Şufa hakkı, şefiin satış şartları altında kullanabileceği inşai bir haktır. Bu hakkın kullanıldığına dair şefiin bir taraflı beyanı ile evvelki malik ile üçüncü şahıs arasındaki sözleşme dairesinde şefi hesabına satış münasebeti vücut bulur. Anlaşmazlık konusu kanuni şufada, kanundan doğan inşai bir haktır. Şufa hakkını kullanan şefi adına meşfu hisse kaydının düzeltilmesi sonucunu verir.
Medeni Kanunun 647 inci maddesi hükümlerince gayrimenkul mülkiyetinin kanuni takyitleri cümlesinden bulunan ve tapuca kayda hacet olmaksızın müşterek mülkiyet ile doğan kanuni şufa hakkı ile bu hakkın kullanılmasından feragat, hukuki niteceleri bakımından birbirinden tamamen ayrıdır. Müşterek gayrimenkulün değerini arttırma ve saire gibi düşüncelere dayanan anlaşmalar ile herkese karşı şufa hakkından devamlı suretde bütün hissedarların veyahut bir kısım hissedarların feragatı gayrimenkul mülkiyetinin kanuni takyidinin ilga ve tadilini tazammun etmekte olması itibariyle muteberiyeti için resmi şekilde yapılarak tescil ettirilmek gerekir.
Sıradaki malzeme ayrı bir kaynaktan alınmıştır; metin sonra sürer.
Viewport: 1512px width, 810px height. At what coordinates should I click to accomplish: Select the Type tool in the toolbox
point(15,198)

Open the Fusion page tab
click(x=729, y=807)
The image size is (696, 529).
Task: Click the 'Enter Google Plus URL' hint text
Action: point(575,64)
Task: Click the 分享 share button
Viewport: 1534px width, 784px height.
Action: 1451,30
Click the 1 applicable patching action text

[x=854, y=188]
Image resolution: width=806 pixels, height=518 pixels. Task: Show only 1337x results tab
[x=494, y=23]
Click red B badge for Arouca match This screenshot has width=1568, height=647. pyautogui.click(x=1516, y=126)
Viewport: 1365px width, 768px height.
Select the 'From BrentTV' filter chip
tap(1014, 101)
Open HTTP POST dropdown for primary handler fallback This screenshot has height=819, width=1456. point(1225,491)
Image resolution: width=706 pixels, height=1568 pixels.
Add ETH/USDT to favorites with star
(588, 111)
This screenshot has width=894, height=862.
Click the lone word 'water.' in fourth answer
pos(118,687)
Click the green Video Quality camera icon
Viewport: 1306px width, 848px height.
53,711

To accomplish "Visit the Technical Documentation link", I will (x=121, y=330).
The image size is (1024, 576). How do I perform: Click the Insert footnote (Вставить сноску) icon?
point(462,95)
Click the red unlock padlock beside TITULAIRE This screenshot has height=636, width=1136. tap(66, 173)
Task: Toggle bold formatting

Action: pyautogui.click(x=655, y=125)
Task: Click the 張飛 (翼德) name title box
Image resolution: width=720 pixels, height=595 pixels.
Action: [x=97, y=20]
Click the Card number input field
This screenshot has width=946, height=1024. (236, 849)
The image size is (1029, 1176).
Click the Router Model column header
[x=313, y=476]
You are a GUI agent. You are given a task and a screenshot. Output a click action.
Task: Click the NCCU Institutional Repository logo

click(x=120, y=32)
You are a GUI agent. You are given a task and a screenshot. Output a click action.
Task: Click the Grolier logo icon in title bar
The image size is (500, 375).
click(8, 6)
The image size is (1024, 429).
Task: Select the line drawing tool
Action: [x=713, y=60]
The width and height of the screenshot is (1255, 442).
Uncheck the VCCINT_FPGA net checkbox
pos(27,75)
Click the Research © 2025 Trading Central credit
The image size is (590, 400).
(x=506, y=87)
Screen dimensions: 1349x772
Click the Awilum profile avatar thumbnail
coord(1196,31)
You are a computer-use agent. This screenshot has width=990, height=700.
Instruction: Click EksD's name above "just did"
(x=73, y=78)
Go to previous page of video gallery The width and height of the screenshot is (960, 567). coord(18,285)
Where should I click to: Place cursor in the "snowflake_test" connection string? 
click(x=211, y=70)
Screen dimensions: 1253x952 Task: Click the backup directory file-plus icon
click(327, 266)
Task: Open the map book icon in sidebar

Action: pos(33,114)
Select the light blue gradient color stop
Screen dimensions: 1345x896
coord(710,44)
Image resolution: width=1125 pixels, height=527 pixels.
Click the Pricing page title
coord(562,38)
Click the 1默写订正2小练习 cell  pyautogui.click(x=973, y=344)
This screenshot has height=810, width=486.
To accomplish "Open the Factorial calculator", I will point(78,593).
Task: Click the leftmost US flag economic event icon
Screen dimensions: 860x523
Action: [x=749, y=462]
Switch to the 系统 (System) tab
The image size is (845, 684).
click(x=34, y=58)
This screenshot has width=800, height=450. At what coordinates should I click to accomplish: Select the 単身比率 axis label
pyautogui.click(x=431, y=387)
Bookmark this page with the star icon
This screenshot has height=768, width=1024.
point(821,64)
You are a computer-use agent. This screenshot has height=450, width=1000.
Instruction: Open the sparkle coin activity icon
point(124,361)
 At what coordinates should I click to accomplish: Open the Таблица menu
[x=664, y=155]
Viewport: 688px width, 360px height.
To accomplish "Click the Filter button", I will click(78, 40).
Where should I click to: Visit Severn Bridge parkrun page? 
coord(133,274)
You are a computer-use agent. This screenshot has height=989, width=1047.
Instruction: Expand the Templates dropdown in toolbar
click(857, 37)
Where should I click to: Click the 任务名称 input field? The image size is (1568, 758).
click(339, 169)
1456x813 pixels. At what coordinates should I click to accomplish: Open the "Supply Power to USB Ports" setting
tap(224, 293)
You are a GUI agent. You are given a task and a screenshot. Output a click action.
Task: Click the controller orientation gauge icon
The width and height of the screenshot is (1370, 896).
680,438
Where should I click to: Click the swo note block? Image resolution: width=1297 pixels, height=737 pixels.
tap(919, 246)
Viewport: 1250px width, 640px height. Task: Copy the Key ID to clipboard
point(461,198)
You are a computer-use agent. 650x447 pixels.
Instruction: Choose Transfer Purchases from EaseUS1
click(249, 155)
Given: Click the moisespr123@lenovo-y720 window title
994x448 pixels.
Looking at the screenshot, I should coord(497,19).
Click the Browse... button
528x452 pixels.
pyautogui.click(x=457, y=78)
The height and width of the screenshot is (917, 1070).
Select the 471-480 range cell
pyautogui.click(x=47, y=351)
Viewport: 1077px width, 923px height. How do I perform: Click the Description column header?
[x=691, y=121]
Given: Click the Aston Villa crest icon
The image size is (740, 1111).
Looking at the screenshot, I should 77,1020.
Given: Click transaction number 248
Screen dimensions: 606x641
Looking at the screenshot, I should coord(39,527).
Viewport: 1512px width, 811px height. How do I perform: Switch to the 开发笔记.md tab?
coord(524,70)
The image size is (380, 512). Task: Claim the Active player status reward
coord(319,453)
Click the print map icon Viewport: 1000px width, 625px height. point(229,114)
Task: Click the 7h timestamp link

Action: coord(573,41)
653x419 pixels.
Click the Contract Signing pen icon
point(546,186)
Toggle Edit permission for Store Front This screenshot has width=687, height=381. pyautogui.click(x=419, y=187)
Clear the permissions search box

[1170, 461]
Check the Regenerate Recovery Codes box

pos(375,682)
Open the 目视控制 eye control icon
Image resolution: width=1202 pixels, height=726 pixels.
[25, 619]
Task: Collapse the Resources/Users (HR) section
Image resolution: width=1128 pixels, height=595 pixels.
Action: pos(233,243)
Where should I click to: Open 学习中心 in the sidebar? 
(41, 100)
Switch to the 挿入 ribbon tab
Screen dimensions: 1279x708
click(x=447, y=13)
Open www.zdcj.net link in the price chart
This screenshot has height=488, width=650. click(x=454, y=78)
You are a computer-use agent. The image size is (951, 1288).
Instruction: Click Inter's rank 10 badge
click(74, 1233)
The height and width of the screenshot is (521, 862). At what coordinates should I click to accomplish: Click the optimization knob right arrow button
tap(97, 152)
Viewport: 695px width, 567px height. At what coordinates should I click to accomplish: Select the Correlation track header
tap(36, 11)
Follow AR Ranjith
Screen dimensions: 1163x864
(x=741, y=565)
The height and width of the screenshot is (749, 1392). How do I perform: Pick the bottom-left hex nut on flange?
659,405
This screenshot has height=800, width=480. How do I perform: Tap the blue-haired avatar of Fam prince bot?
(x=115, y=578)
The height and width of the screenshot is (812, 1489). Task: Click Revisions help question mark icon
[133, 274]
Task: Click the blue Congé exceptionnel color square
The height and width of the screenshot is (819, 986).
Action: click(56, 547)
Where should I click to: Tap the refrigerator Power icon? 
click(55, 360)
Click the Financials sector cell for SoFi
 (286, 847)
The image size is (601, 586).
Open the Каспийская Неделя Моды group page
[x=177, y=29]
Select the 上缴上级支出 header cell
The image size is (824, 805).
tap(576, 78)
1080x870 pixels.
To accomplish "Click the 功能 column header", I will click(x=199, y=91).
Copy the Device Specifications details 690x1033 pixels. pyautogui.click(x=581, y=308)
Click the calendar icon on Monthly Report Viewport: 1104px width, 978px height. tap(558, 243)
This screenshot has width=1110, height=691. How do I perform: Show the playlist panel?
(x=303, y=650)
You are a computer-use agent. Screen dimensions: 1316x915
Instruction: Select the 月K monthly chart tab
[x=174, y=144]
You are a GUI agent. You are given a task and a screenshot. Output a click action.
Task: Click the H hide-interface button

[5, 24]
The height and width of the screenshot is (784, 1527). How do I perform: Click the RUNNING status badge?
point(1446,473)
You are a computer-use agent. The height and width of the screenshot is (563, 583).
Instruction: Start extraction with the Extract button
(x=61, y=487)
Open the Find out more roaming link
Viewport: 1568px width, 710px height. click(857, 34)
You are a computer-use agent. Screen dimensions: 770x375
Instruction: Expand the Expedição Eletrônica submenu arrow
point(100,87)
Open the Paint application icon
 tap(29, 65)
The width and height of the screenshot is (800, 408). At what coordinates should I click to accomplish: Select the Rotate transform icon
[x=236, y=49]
Bu suretle resmi şekilde yapılarak tapuya tescil olunan sözleşme ile herkese karşı şufa hakkından devamlı suretde feragat eden hissedarlara, satış halinde artık şufa hakkı tevaccüh etmiyeceği cihetle yeni malike karşı muarazada bulunamazlar. Halbuki teveccüh eden şufa hakkını, şefiin yeni malike karşı tapuca satış muamelesinin tamamlanmasından önce veya sonra, kullanmamayı taahhüt etmesi bahis konusu 647 inci maddenin şümulüne giren mülkiyetin kanuni takyidinin ilga ve tadilini tazammun etmemesine ve tasarrufta serbesti asıl olmasına göre şekle bağlı olmaksızın şufa hakkını kullanmamayı taahhüt muteberdir. Esasen kanuni süresi içinde kullanılmamakla düşen bir hakkın, şefiin irade beyanı ile düşmiyeceğini kabul etmeğe de hukuken imkan tasavvur olunamaz.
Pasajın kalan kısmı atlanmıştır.